Education Secretary Betsy DeVos has long argued that officials in Washington should have little involvement in local education decisions. Now, she’s pushing for schools across the country to reopen physically and threatening them financially if they don’t.
In 2018, she asked rhetorically: “Why do students have to go to a school building in the first place?” Now, she’s saying schools shouldn’t rely on online learning options as they work out how to reopen this fall, and students should be expected to return to physical school buildings where they learn best.
In two televised interviews this weekend, DeVos repeated the Trump administration’s message that schools must physically reopen, without clearly addressing concerns of worried school officials and parents. And her comments also made clear that, at least for now, she’s putting her past positions on local control and virtual education on the back burner.
“Going into the fall, education leaders need to ensure that kids are going to be able to be learning full-time, no matter how that looks,” DeVos said in a CNN interview Sunday. Pushed on the details, DeVos said local decisionmaking matters, too. “Schools should do what’s right on the ground at that time for their schools and for their situation,” she said.
CNN’s Dana Bash highlighted the key contradiction. “You are arguing over and over that they should handle this on a local level, but at the same time you are trying to push them to do a one-size-fits-all approach, which is go back and reopen schools,” she said. “You can’t have it both ways.”
DeVos previously emphasized getting Washington out of schools’ way; now she and other federal officials are demanding schools reopen
In one sense, DeVos’ push for widespread school reopenings is not surprising — she has simply followed the lead of her boss, President Trump, who has taken to Twitter to demand that schools open this fall as part of his bid to revitalize the economy.
But in another sense, the comments mark a shift for DeVos, who has criticized past education secretaries for being too willing to meddle in local schools. “Under both Republican and Democratic administrations, Washington overextended itself time and time again,” she said in a speech two years ago. “Educators don’t need engineering from Washington.

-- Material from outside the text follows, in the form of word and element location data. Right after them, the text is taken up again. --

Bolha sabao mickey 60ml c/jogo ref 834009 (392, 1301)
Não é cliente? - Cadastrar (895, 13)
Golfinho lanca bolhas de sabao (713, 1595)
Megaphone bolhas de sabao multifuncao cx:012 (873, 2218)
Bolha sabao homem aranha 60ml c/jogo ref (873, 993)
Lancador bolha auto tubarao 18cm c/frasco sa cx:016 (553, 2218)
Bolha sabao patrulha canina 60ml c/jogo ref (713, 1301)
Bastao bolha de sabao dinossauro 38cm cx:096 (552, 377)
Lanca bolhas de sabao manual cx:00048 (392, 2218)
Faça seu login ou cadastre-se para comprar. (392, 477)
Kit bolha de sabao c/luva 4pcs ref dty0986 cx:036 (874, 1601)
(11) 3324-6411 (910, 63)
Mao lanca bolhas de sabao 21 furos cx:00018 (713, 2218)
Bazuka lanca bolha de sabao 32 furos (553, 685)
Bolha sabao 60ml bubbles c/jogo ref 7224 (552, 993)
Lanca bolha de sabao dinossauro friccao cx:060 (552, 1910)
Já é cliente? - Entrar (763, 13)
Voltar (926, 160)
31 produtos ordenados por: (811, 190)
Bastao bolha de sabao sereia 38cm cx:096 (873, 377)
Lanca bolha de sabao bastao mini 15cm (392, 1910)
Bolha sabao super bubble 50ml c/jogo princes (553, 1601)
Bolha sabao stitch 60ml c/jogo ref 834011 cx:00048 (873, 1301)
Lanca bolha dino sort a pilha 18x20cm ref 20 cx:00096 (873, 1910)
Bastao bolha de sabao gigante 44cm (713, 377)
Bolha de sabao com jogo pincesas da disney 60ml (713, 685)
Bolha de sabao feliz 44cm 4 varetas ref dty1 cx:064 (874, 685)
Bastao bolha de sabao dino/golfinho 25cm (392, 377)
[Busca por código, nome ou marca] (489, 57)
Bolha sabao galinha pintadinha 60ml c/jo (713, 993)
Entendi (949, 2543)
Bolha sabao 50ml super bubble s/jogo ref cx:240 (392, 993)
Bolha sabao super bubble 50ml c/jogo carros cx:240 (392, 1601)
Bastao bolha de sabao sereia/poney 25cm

Parents don’t need prescriptions from Washington.”
Now she’s threatening to withhold education dollars from schools that don’t physically reopen. (DeVos and Trump don’t have control of federal funding for schools in such a granular way. The administration has indicated it will try to attach reopening requirements to education dollars in the expected stimulus package.)
Even some usual allies have balked at this idea. “In one sweeping action, the President and Secretary would try to assume control of every single public school in the country. Rather than recognizing, as Secretary DeVos has time and time again, the incredible diversity of schools in America and the varying impact that the coronavirus has on communities, all schools in America would be treated the same,” wrote Mike McShane, of the group EdChoice, which, like DeVos, promotes private school tuition vouchers. (EdChoice is a funder of Chalkbeat.)
Over the weekend, DeVos briefly acknowledged that the local spread of the virus might require schools to close for a “few days.”
But nationally cases are increasing, markedly in some states. DeVos has also downplayed or ignored other national public health guidance, including from the CDC, the most recent statement from the American Academy of Pediatrics, and a risk analysis funded by her own U.S. Department of Education.
DeVos’ position has also been confusing: Administration officials have repeatedly raised the threat of withholding federal dollars from schools that don’t reopen, but when pressed, said they believe in local control.
“Schools that are willing to provide a full school year of learning and be fully operational have no risk of losing funding,” department spokesperson Liz Hill said in a statement Friday. “But should a school choose to neglect its responsibility to educate students, they should not receive taxpayer money for a job that’s not being done.”
But Hill did not explain what “fully operational” meant, particularly whether it referred to daily in-person instruction for all students. This weekend, DeVos suggested it does. “For families that need their kids in-school in person five days a week, that has to be an option.”
DeVos once asked “Why do students have to go to a school building in the first place?” Now she wants every school building open.
Another shift: DeVos’s view on virtual education. DeVos has long been enthusiastic about the option of virtual instruction, saying it’s an example of how schools should rethink their basic structures and approaches to best serve students.
Just months ago, DeVos used $180 million from Congress to incentivize states to create or expand virtual schools or to create “models for providing remote education not yet imagined.” Her intent was clear. “If our ability to educate is limited to what takes place in any given physical building, we are never going to meet the unique needs of every student,” DeVos said in April, announcing the competition. The money was earmarked by Congress for states hit hardest by the pandemic and said nothing about virtual instruction.
But as Trump pushes for school buildings to reopen, he’s targeted his ire at virtual instruction. “Now that we have witnessed it on a large scale basis, and firsthand, Virtual Learning has proven to be TERRIBLE compared to In School, or On Campus, Learning,” Trump tweeted.
DeVos, in supporting that push to reopen schools physically, has pointed to the downsides of fully online learning. “The go-to needs to be kids in school, in person, in the classroom, because we know for most kids, that’s the best environment for them,” she said Sunday.
There’s something to that, even though it’s a new position for DeVos. Research, including a newly released study on virtual charter schools in Georgia, has repeatedly found that fully virtual instruction is less effective than in-person learning.